Description

We continue our discussion of tree data structures with 2-3 trees, where the nodes of every tree contain data in the form of keys, as well as potential child nodes. Not only that, but it can contain MORE THAN ONE KEY. They are also the -key- to what we'll be talking about next episode, B-trees, and you won't tree-lieve how cool those are.

Show Notes

This episode of the Basecs podcast is based on Vaidehi's blog post, Busying Oneself With B-Trees from her basecs blog series.

Transcript

[00:00:02] SY: (Music) Welcome to the Base.cs Podcast where we explore the basics of computer science concepts. I’m your host Saron, Founder of CodeNewbie.

[00:00:09] VJ: And I’m Vaidehi Joshi, Author and Developer.

[00:00:11] SY: And she is the brilliant mind behind the Base.cs Blog Series. Today we’re talking about.

[00:00:15] VJ: 2–3 trees.

[00:00:17] SY: This season of the Base.cs Podcast is brought to you by Square. If you’re designing a website or building a mobile app, you’re probably going to want to take payments at some point. Square APIs allow you to easily implement their payment form on your website. And with their In-App Payments SDK, you can add it to your mobile app too. You don’t have to worry about dealing with PCI compliance because they’ll take care of that for you. Don’t let anything come between you and your money. Start building with Square over at squareup.com/go/codenewbie.

[00:00:54] SY: 2–3 trees, what are those and why are they called 2–3?

[00:00:58] VJ: Well, those are a lot of questions. Conveniently, I guess we can answer all of them.

[00:01:04] SY: You have answers. Okay. Great. Great.

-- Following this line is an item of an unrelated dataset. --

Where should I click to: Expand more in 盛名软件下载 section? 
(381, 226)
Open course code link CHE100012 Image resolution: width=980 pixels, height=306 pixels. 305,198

[00:01:06] VJ: Well, a 2–3 tree, as the name would suggest, is a type of tree data structure. But keeping with the theme of like tree data structures that all have weird rules that we have to follow and all behave in their own little idiosyncratic ways, a 2–3 tree is kind of quirky. So we’re familiar with tree data structures, but a 2–3 tree data structure is one where the nodes of the tree contain data in the form of keys. So we have nodes that contain keys as their data and they also have child nodes.

[00:01:43] SY: Okay. There’s a lot going on.

[00:01:45] VJ: Yes. However, we haven’t talked about the 2–3 parts.

[00:01:47] SY: Okay.

[00:01:48] VJ: The 2–3 bit of a 2–3 tree has to do with how many keys that tree can have and how many children it can have, specifically how many keys one node can have and how many children that node can have.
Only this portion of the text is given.